Population Variation

The A allele at rs9939609 shows substantial frequency variation across populations:

  • European ancestry: ~42% A allele frequency (AA ~16%, AT ~46%, TT ~38%)
  • African ancestry: ~44–52% (varies by subpopulation)
  • East Asian ancestry: ~12–20% (much lower, yet obesity is rising rapidly in East Asia due to dietary changes)
  • South Asian ancestry: ~30–35%

The mismatch between allele frequency and obesity prevalence across populations underscores that FTO is a susceptibility factor, not a deterministic one. Environmental context — food availability, dietary composition, physical activity levels — overwhelmingly shapes population-level obesity rates.

What This Means for You

  • AA carriers: You may have a modest metabolic headwind, but regular physical activity can reduce the effect by a third or more. Focus on consistent exercise rather than extreme diets.
  • AT carriers: The effect is roughly half that of AA. Awareness without anxiety is appropriate.
  • TT carriers: You lack this particular risk factor, but remember that FTO explains only ~1% of BMI variation. Healthy habits matter regardless of genotype.
Tip
Look up rs9939609 using the free SNP Lookup tool. Remember: genetics loads the gun, but environment pulls the trigger.

Medical disclaimer: This article is for educational purposes only and does not constitute medical advice. Weight management involves complex interactions between genetics, environment, behavior, and medical conditions. Consult a healthcare provider for personalized guidance.

Frequently Asked Questions

What is the FTO gene?

FTO (fat mass and obesity-associated gene) was the first gene robustly linked to obesity risk through genome-wide association studies. However, recent research shows that the obesity-associated variants in FTO actually exert their effects by regulating the nearby IRX3 and IRX5 genes, not FTO itself. The FTO protein is an RNA demethylase involved in m6A modification, but this function appears unrelated to the obesity signal.

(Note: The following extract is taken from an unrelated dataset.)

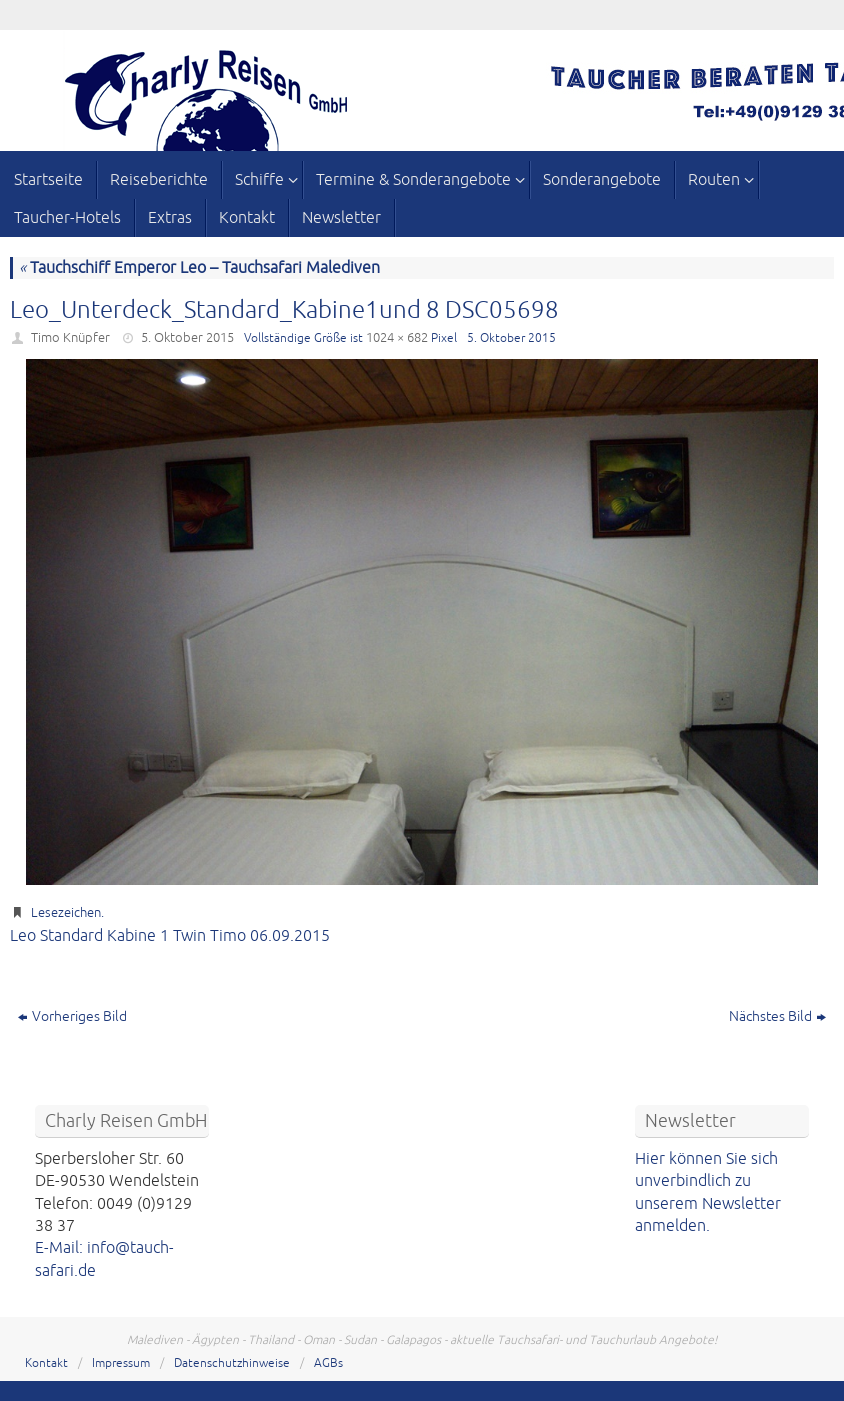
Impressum (121, 1363)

What does rs9939609 AA mean for my weight?

Carrying two copies of the A allele (AA genotype) at rs9939609 is associated with approximately 3 kg higher body weight and a 1.67-fold increased risk of obesity compared to TT homozygotes. Each A allele adds roughly 1.5 kg on average. However, this is a population-level average, and individual outcomes depend heavily on diet, exercise, and other genetic factors.

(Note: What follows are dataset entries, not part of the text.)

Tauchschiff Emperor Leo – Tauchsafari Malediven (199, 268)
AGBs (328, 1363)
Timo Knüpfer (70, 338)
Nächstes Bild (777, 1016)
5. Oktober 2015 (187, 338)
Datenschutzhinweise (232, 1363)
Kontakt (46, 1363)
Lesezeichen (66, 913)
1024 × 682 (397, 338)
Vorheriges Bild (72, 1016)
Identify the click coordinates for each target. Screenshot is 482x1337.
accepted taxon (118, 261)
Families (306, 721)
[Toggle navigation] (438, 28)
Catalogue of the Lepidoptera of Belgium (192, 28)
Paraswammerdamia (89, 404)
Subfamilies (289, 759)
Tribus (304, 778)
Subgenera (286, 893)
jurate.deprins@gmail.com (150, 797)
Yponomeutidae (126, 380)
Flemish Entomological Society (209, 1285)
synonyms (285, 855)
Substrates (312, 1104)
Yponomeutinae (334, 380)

Can exercise override the FTO effect?

Yes, substantially. A large meta-analysis of over 200,000 individuals found that physical activity attenuates the FTO effect by approximately 27-40%. In physically active AA carriers, the per-allele weight increase drops from about 1.5 kg to less than 1 kg. Exercise does not eliminate the genetic predisposition, but it significantly blunts it.

How common is the risk allele?

The A allele frequency varies by population. In European-ancestry populations, about 42% of people carry at least one A allele. AA homozygotes make up roughly 16% of Europeans. The A allele is less common in East Asian populations (about 12-20%) and more common in some African populations. Obesity prevalence correlates poorly with allele frequency across populations because environmental factors dominate.

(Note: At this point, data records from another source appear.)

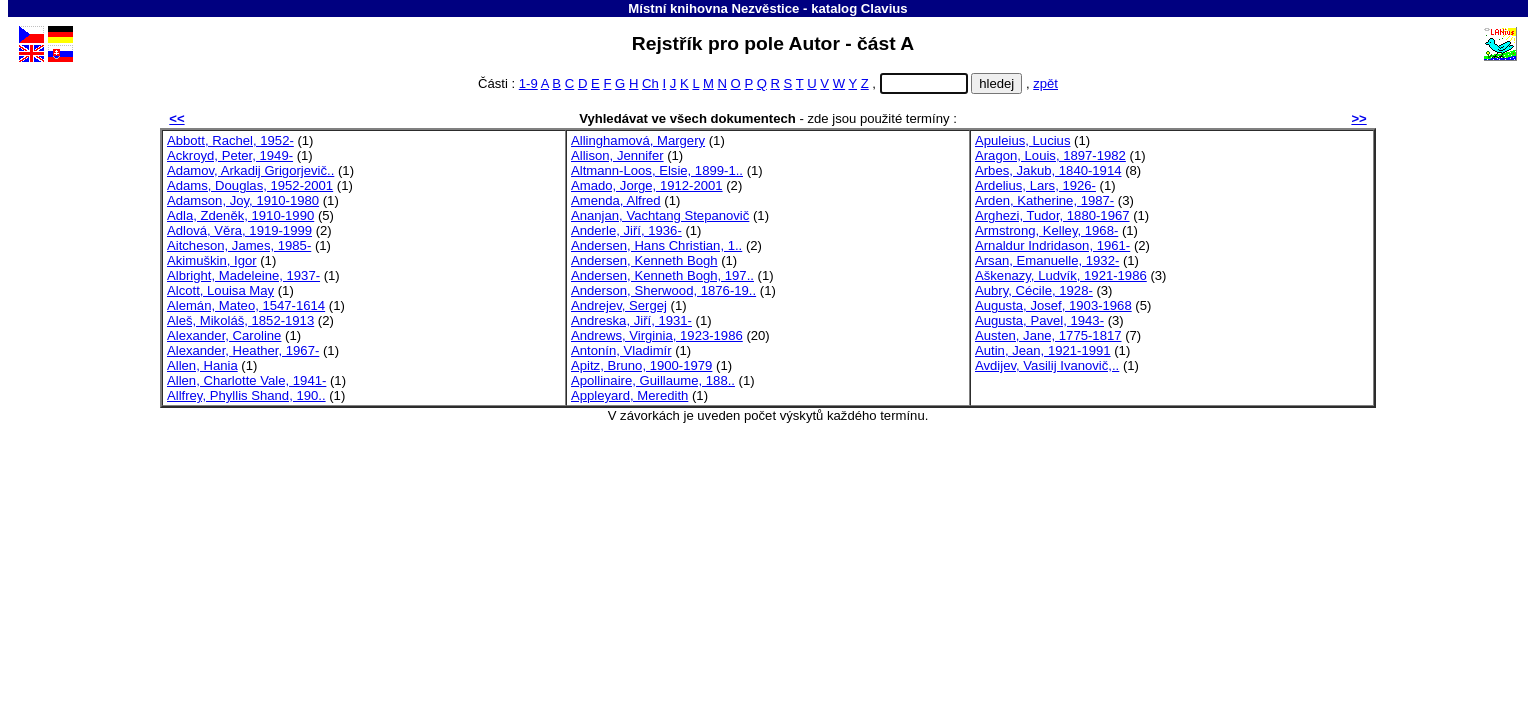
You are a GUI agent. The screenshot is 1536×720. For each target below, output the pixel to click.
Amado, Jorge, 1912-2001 (647, 185)
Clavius (884, 8)
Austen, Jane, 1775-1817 (1048, 335)
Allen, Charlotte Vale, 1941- (246, 380)
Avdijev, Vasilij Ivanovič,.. (1047, 365)
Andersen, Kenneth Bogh (644, 260)
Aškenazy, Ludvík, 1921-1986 (1061, 275)
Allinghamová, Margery (638, 140)
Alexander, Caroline (224, 335)
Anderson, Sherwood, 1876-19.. (663, 290)
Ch (650, 83)
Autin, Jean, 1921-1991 (1043, 350)
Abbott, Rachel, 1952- (230, 140)
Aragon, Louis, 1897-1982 (1050, 155)
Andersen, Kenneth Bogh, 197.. (662, 275)
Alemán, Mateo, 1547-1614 (246, 305)
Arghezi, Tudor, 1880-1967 (1052, 215)
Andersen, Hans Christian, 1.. (656, 245)
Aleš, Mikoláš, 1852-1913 (240, 320)
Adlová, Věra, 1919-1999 (239, 230)
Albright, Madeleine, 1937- (243, 275)
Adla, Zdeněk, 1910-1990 (240, 215)
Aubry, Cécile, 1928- (1034, 290)
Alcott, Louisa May (220, 290)
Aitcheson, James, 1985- (239, 245)
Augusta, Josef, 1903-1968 (1053, 305)
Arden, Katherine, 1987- (1044, 200)
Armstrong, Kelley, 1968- (1046, 230)
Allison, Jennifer (617, 155)
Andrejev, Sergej (619, 305)
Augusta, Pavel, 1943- (1039, 320)
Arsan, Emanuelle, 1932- (1047, 260)
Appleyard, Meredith (629, 395)
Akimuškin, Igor (212, 260)
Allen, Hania (202, 365)
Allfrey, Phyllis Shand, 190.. (246, 395)
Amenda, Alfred (616, 200)
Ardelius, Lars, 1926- (1035, 185)
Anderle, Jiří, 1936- (626, 230)
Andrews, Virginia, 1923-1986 (657, 335)
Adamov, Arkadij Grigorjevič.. (250, 170)
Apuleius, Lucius (1022, 140)
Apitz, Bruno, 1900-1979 (641, 365)
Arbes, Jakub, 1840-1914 (1048, 170)
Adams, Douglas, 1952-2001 (250, 185)
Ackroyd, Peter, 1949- (230, 155)
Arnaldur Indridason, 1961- (1052, 245)
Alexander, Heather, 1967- (243, 350)
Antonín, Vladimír (621, 350)
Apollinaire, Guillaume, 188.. (653, 380)
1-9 (528, 83)
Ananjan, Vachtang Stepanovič (660, 215)
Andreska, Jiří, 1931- (631, 320)
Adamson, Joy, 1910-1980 (243, 200)
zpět (1045, 83)
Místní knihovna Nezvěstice (713, 8)
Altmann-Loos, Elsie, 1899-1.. (657, 170)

Should I be worried if I have the AA genotype?

The AA genotype confers a modest increase in obesity risk, not a certainty of obesity. Millions of AA carriers are at a healthy weight, and millions of TT carriers are obese. Environmental factors (diet, physical activity, sleep, stress) collectively explain far more variation in body weight than FTO genotype. Think of it as a slight headwind, not a destiny.